Century also sees Legal & General as stepping in to plug the huge breach in affordable homes left by successive governments’ reluctance to directly fund it and that it, along with other national institutions, should ‘fill that gap’.
“In recent years we’ve been scaling up our position into what we call direct investment in housing.”Simon Century, Legal & General
What also makes the group unique is the diverse range of tenures it is involved in.
As well as constructing build-to-rent developments it also operates them through a third-party management arm, as well as using its growing modular abilities to provide both the private market and housing associations with an affordable product.
“All our divisions have their own individual objectives but with one caveat that they are there as a group; what we find is, particularly when we focus on more complex opportunities or sites, these divisions will come together as a team,” he says.
This approach also makes long-term financial sense; diversified tenures on a single site are what “our pension fund clients want – relatively stable, long-dated income streams,” he says.

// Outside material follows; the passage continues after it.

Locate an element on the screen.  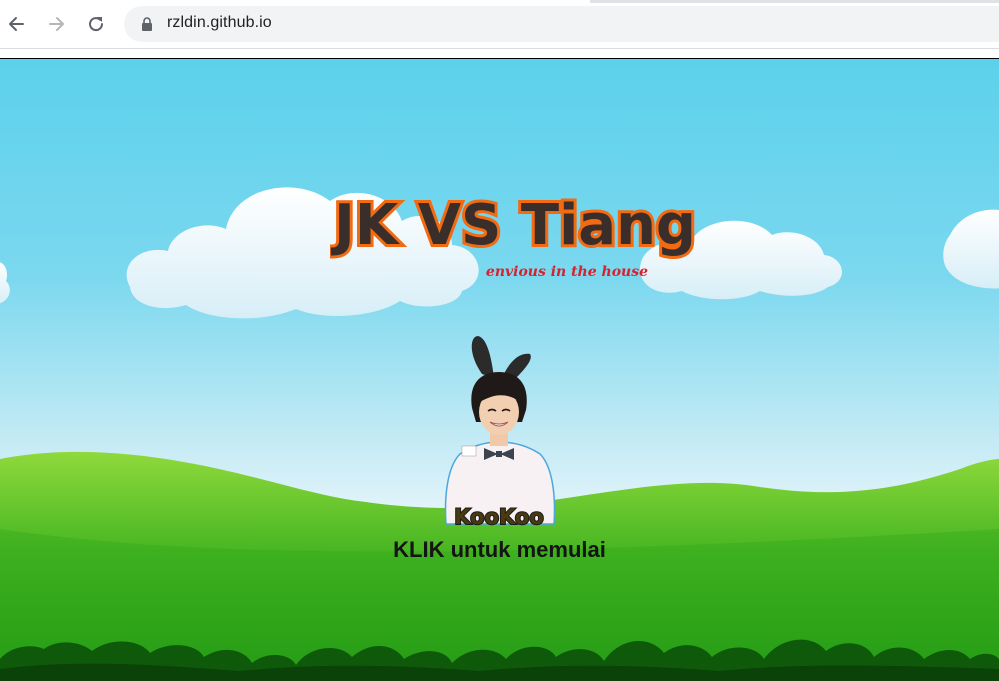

Century also claims this approach means Legal & General can talk to partners and negotiate the best mix of tenures depending on the objectives of each partner whether it’s a housing association or, in the case of its recent Oxford project, the city’s university.
Talking to Century it’s clear that Legal & General sees itself leading the key debates in housing through its activities including, as he points out, that its approach to large sites is exactly the policy thrust contained within the recent Letwin review of house building.
“Others are trying to create more diverse sites but I think we’re a leader in having those multiple routes to market,” he says.
But it is affordable housing that clearly gets Century’s blood running. He says Legal & General is part of the answer, not the problem, and that he’s passionate about finding a solution to the UK’s 100,000-a-year affordable homes shortfall, and help the 1.3 million households currently on local authority waiting lists.
“Government must provide more capital funding into a sector that needs more subsidy,” he says.
“But if you look at the existing players who are almost all housing associations the you realise that, although they have a huge desire to do something, because they are charities they can only raise debt but not equity.
“The problem is that as they take on more debt, they can’t bring in new equity funding so they’ve got little room for manoeuvre.
“The only way to fill that gap is for new capital to come in through other routes and we believe we are entering that space as a long term stakeholder.”
Century does not mince his words when promoting build to rent. He describes ‘99% of the private rented market’ as ‘low quality’ when compared to the kind of build-to-rent units being constructed at the moment.
“It’s a relatively small sector with only 30,000 units coming out of the ground each year but it’s an important opportunity to scale,” he says.
“It is also part of the direction that UK residential housing is moving and has a considerable weight of capital being deployed behind it; build to rent is only going in one direction, and at a very sharp pace in terms of public policy, quite rightly.”
Legal & General is also a founding partner of the English Cities Fund, set up with it and Homes England and Muse Developments, which is currently on track to deliver five new schemes in England with a total value of £1. 6 billion including in Liverpool, London, Plymouth, Salford and Wakefield.
The initiative, which has been going since 2001, is typical of its desire to offer more than just bricks and mortar, and be part of the solution to the ongoing housing crisis.